Mixed in amid campaigns good and bad have been the head-scratching requests, some quite bizarre — crazier still, some of these fring efforts actually get donations.
Remember the campaign that friends of ex-FBI agent Peter Strzok launched to help cover his legal costs and “lost income”? It has raised $461,741 so far, out of the $500,000 goal.
Then there was Toys R Us CEO Isaac Larian, who sent eyebrows arching upward with a GoFundMe effort called #SaveToysRUS — to raise $1 billion after the retailer filed for bankruptcy.
“A billionaire toy maker is asking the guilty, nostalgic, Amazon-loving public to shoulder the financial burden of picking what meat might be left off Toys R Us’ bones when all is said and done,” said the website GoFraudMe, which monitors the popular fundraising platform. “Asking for a modest $1 billion, and lacking any solid plan beyond ‘a bid to acquire Toys R Us assets through the bankruptcy process’ if the campaign attracts enough suckers.”
Then GoFraudMe asked, “Remember when GoFundMe was all about wholesome charitable ventures like helping sick kids, funding the retirement of hard-working elderly Latino popsicle vendors …?”
Calls and emails to GoFundMe for a comment were not returned.
According to the platform’s website: “Every day, thousands of people get the help they need from generous donors.
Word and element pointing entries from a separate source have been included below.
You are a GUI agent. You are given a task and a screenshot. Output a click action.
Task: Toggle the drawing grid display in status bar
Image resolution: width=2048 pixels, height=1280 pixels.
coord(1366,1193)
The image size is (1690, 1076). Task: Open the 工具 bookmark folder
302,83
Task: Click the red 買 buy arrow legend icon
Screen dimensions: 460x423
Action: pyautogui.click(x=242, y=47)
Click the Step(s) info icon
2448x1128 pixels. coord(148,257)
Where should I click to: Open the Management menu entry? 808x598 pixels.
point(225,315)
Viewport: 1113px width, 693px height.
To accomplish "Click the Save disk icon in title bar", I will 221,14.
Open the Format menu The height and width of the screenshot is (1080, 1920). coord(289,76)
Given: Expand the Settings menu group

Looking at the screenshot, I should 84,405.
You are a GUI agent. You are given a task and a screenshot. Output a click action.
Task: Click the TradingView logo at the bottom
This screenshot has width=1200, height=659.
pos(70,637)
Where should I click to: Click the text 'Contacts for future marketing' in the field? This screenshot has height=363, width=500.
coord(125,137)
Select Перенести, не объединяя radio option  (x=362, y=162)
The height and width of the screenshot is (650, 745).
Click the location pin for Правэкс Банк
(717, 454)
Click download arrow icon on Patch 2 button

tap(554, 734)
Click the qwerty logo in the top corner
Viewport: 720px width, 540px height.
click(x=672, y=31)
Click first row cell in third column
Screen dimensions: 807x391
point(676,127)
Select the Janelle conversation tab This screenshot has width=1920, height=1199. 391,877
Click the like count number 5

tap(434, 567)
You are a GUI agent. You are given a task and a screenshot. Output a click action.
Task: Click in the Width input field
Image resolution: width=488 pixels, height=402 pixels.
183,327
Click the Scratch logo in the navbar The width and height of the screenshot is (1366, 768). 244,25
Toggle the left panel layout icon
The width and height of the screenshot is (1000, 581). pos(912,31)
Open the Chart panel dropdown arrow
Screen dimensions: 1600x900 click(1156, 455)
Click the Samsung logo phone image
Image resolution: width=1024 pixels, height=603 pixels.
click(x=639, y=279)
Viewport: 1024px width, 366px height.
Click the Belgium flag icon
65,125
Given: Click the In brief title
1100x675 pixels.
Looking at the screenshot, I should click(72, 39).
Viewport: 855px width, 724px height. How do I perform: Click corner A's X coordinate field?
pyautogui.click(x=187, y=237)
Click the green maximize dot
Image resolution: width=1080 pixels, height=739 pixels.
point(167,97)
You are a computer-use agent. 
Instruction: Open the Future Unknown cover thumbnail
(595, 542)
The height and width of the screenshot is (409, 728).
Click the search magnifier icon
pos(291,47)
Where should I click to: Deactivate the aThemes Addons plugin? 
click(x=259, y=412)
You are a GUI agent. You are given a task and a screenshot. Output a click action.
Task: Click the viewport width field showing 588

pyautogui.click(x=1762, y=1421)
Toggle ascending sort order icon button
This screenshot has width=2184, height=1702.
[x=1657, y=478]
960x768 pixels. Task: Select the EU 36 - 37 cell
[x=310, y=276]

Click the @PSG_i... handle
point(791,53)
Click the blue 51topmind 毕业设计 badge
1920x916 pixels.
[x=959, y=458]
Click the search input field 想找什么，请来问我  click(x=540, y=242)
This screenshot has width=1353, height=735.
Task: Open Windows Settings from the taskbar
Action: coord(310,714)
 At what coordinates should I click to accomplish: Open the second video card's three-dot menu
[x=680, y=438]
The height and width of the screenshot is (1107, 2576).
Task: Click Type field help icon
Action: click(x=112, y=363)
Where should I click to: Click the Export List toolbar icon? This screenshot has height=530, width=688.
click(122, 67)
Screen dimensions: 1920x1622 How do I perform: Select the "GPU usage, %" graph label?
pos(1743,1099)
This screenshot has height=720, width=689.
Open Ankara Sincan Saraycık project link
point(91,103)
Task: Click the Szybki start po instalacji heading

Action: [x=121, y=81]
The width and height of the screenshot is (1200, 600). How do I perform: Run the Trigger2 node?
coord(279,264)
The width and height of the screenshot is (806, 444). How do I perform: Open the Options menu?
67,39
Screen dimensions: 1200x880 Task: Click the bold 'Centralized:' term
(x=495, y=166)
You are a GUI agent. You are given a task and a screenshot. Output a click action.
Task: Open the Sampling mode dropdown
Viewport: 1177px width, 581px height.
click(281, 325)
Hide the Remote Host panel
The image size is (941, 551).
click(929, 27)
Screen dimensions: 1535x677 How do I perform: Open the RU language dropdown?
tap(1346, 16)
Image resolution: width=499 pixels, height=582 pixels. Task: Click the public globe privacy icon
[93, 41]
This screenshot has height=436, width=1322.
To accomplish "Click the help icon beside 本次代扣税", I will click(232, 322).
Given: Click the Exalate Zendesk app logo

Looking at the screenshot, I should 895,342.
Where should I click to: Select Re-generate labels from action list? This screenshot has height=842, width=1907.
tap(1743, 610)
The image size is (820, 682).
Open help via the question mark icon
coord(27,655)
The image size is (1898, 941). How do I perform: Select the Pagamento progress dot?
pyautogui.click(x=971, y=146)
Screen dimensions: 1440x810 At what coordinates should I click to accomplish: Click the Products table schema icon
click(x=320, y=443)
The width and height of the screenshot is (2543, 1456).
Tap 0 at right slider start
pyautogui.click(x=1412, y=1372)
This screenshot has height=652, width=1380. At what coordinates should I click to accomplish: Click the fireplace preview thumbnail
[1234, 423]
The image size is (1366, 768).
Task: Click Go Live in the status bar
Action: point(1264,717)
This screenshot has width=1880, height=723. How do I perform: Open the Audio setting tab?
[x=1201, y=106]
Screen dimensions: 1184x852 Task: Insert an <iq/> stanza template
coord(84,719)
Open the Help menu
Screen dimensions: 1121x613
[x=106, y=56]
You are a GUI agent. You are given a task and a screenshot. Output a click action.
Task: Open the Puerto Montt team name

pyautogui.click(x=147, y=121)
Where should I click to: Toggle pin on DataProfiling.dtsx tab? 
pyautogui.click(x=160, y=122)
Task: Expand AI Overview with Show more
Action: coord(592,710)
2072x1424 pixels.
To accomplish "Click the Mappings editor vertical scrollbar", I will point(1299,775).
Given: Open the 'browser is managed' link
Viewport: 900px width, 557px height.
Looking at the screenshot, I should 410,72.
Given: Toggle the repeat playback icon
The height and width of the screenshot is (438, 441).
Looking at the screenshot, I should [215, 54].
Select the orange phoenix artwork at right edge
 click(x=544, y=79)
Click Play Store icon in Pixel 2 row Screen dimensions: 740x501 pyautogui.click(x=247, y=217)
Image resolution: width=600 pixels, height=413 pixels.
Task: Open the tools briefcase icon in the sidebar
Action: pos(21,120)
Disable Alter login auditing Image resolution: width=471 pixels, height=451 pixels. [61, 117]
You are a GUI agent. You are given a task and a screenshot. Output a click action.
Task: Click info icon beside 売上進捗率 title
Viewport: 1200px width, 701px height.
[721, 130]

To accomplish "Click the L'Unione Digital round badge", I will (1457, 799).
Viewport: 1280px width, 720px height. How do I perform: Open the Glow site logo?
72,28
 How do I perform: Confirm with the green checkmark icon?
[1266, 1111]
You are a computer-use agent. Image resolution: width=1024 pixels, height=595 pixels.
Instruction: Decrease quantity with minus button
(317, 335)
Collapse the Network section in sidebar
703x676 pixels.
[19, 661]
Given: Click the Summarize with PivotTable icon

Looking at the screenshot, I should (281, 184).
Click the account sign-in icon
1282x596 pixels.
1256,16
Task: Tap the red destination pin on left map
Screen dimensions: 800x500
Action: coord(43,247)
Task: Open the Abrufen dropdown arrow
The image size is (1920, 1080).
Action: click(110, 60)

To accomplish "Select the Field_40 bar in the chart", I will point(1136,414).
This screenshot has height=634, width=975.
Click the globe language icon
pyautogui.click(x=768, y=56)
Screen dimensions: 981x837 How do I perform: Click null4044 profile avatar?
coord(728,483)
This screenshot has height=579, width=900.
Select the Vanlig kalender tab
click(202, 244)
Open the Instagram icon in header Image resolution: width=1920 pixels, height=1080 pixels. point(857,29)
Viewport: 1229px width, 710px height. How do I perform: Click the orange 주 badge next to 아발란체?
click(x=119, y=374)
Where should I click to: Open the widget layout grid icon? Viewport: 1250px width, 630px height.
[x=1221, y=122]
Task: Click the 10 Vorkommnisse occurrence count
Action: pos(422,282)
Our team of Trust & Safety specialists work night and day to make sure that funds get to the intended recipient, every time. In the rare case that something isn’t right, we will refund your donation. If funds aren’t delivered to the right person, we will donate the missing amount.”
Remember when GoFundMe was all about wholesome charitable ventures like helping sick kids, funding the retirement of hard-working elderly Latino popsicle vendors …?
There have been plenty of curious requests that were less high-profile than the Toys R Us one.
Consider the campaign about two years ago by Dylan Wheeler, an Australian who fled his homeland after law enforcement authorities accused him of taking part in an international hacking ring. Wheeler, despite leaving for the Czech Republic, took to GoFundMe for what he called a worsening anxiety condition that he claimed his doctor said could only be relieved by –- are you sitting down? –- a $500,000 Ferrari.
Here in the U.S., a New York woman, Tabitha Renea West, was having a change of heart and wanted a change on her forehead, where she had a giant 420 (code term for marijuana) tattoo. On her GoFundMe page, West explained that she regretted getting the ink, which had inspired many a joke and taunt, and wanted a new start in life, according to news reports.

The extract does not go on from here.